Born in Chicago and raised in Highland Park, Illinois, Stein graduated magna cum laude from Harvard College in 1973 before obtaining a degree from Harvard Medical School in 1979. As a practicing physician, Stein began noticing the effects persistent toxin exposure has on public health, leading her to become somewhat of a natural health advocate.

Among her many achievements, Stein directed a movement in Massachusetts that established more environmentally friendly standards for the state's "Filthy Five" coal plants. She also managed to help shut down a medical waste incinerator responsible for causing adverse health effects among the area's poorest communities.

A politician who understands the implications of everyday toxin exposure

Stein has published two books: In Harm's Way: Toxic Threats to Child Development and Environmental Threats to Healthy Aging – both of which discuss the way harmful toxins cause disease and conditions such as autism, Attention Deficit Hyperactivity Disorder, Parkinson's and Alzheimer's disease and more.

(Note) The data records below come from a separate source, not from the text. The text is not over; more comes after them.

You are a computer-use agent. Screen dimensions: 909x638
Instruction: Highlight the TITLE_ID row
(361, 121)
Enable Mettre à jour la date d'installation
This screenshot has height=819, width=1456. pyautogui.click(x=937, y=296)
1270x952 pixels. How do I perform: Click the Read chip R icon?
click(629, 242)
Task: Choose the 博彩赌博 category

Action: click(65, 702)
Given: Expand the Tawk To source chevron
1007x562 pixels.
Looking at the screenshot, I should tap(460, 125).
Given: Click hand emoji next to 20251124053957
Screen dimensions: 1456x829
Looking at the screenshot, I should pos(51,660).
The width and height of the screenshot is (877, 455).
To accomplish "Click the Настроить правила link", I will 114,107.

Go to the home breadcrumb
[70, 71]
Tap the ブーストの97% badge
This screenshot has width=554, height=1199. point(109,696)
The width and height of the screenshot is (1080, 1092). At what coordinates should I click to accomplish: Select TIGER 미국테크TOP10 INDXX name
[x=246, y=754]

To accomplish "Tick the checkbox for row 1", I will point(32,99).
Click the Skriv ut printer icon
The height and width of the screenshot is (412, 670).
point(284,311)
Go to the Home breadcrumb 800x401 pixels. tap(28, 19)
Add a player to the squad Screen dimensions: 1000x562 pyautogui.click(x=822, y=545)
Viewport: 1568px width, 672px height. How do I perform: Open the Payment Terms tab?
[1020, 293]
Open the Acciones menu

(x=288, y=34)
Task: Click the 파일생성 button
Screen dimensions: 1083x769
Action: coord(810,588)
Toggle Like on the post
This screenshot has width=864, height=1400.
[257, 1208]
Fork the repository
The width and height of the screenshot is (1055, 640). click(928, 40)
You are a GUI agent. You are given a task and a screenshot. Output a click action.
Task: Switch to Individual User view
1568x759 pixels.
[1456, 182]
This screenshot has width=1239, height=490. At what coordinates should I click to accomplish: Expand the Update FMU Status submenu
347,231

The candidate's history as an environmentalist helped her establish a unique understanding of the influence powerful industries, including Big Pharma, have over regulatory agencies – which is arguably one of her greatest strengths as a politician.

However, the leftist media, looking to defend their donors, recently attacked Stein over the statements she made about the collusion that commonly occurs between industry and government.

Leftist media tries backing Stein into corner over her views on vaccines and autism

Trying to demonize her as an "anti-vaxxer," the Washington Post asked the candidate if she thought vaccines caused autism.

"Vaccines are an invaluable medication," she said, adding, "like any medication they also should be approved by a regulatory board that people can trust. And I think, right now, that is the problem — that people do not trust a Food and Drug Administration, or even the CDC for that matter, where corporate influence and the pharmaceutical industry has a lot of influence."